--- BEGIN DATA SECTION ---
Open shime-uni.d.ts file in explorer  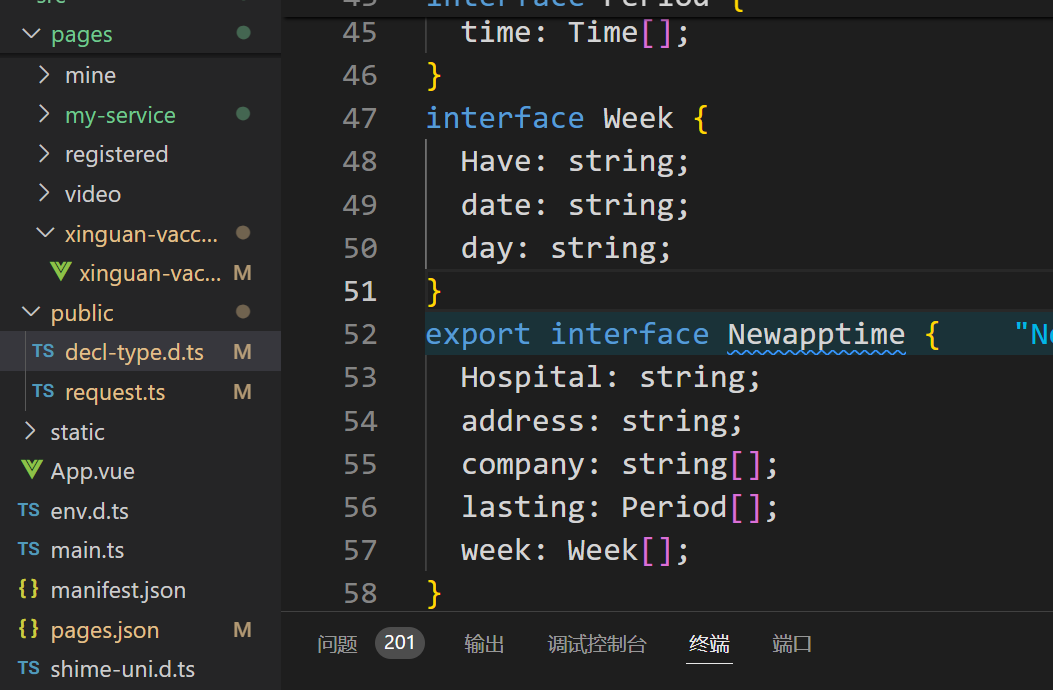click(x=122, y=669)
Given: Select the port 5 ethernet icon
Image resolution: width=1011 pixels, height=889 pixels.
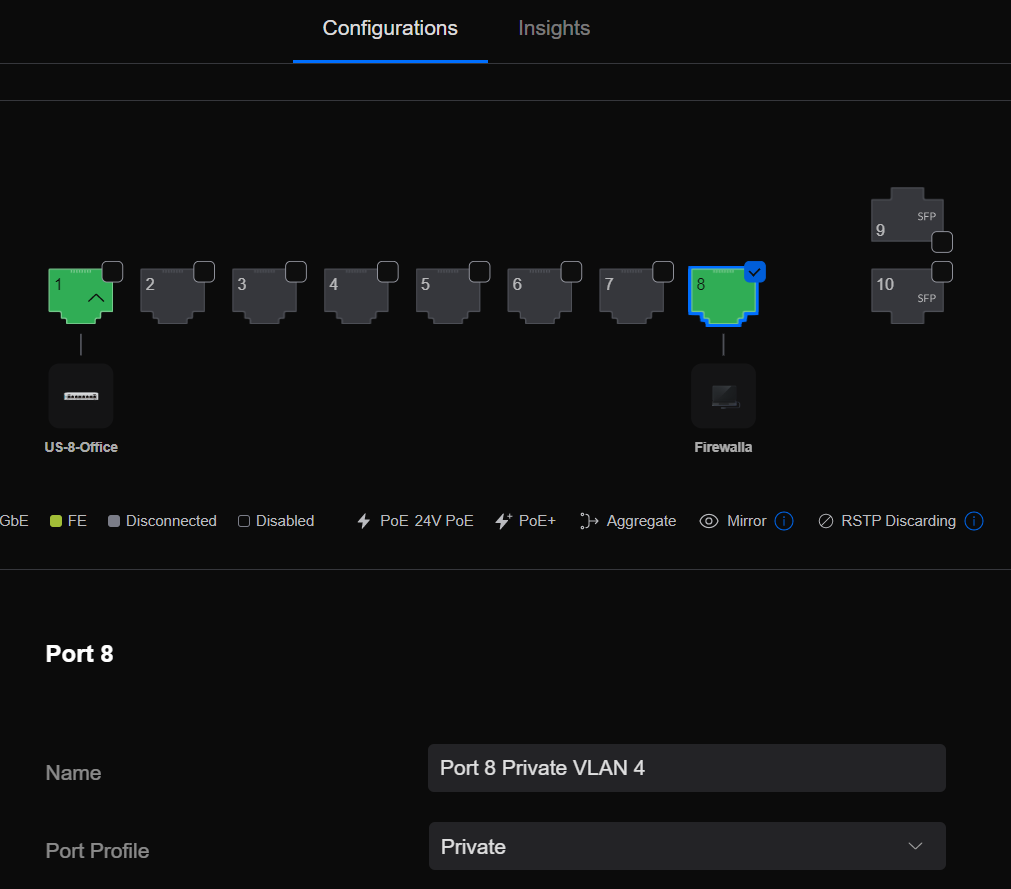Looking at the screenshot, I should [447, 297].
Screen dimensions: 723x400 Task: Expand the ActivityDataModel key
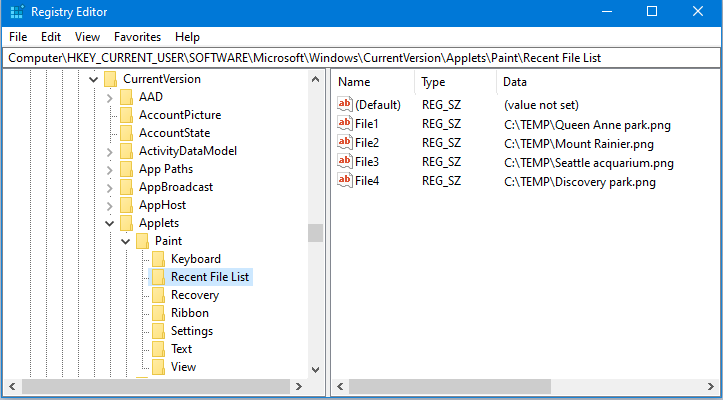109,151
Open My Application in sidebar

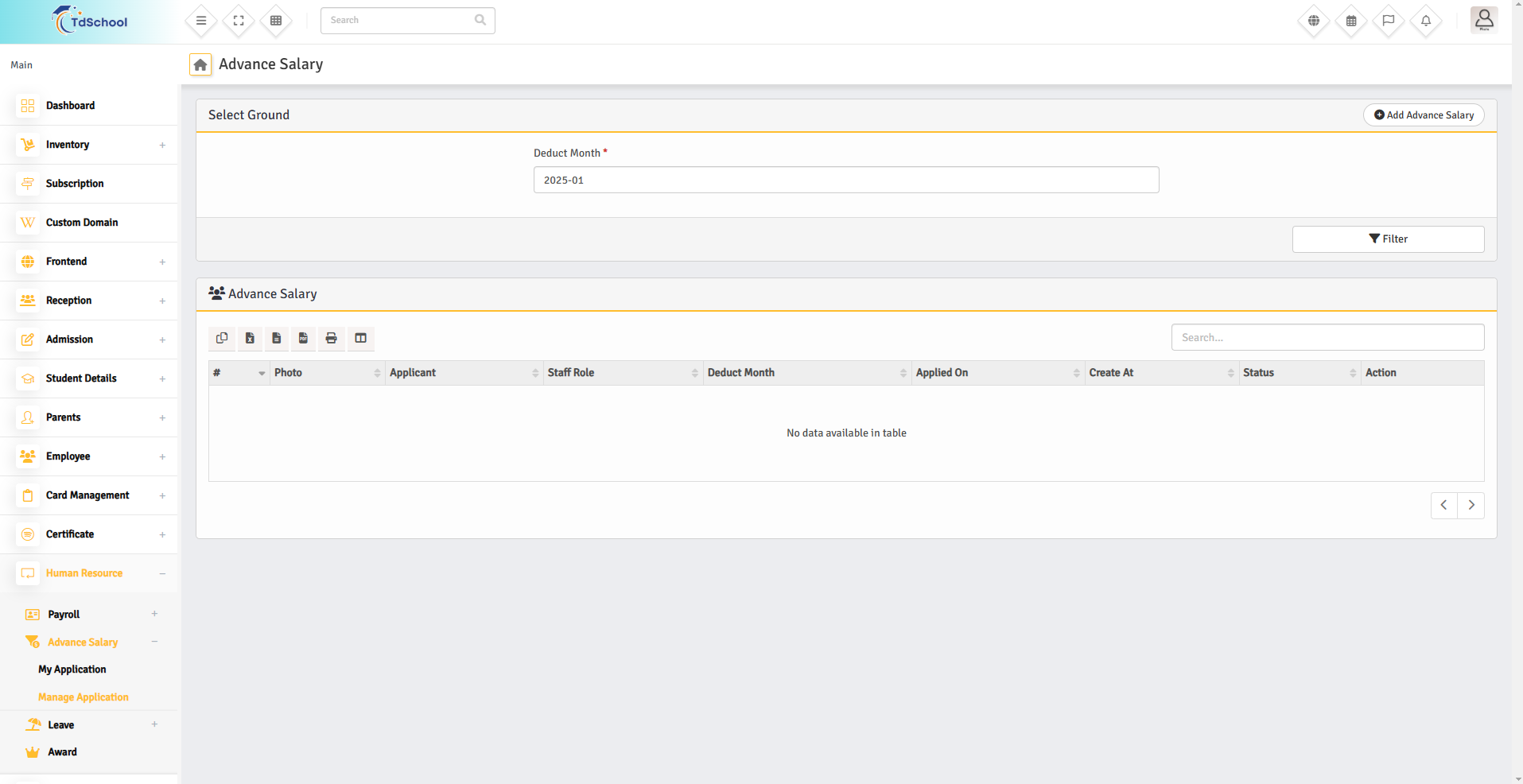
--- END DATA SECTION ---
Reproduce verbatim every line from the one containing "Given: Select the port 5 ethernet icon" through the end of the items, omitting the pictures.

Given: Select the port 5 ethernet icon
Image resolution: width=1011 pixels, height=889 pixels.
Looking at the screenshot, I should [447, 297].
Screen dimensions: 723x400 Task: Expand the ActivityDataModel key
109,151
Open My Application in sidebar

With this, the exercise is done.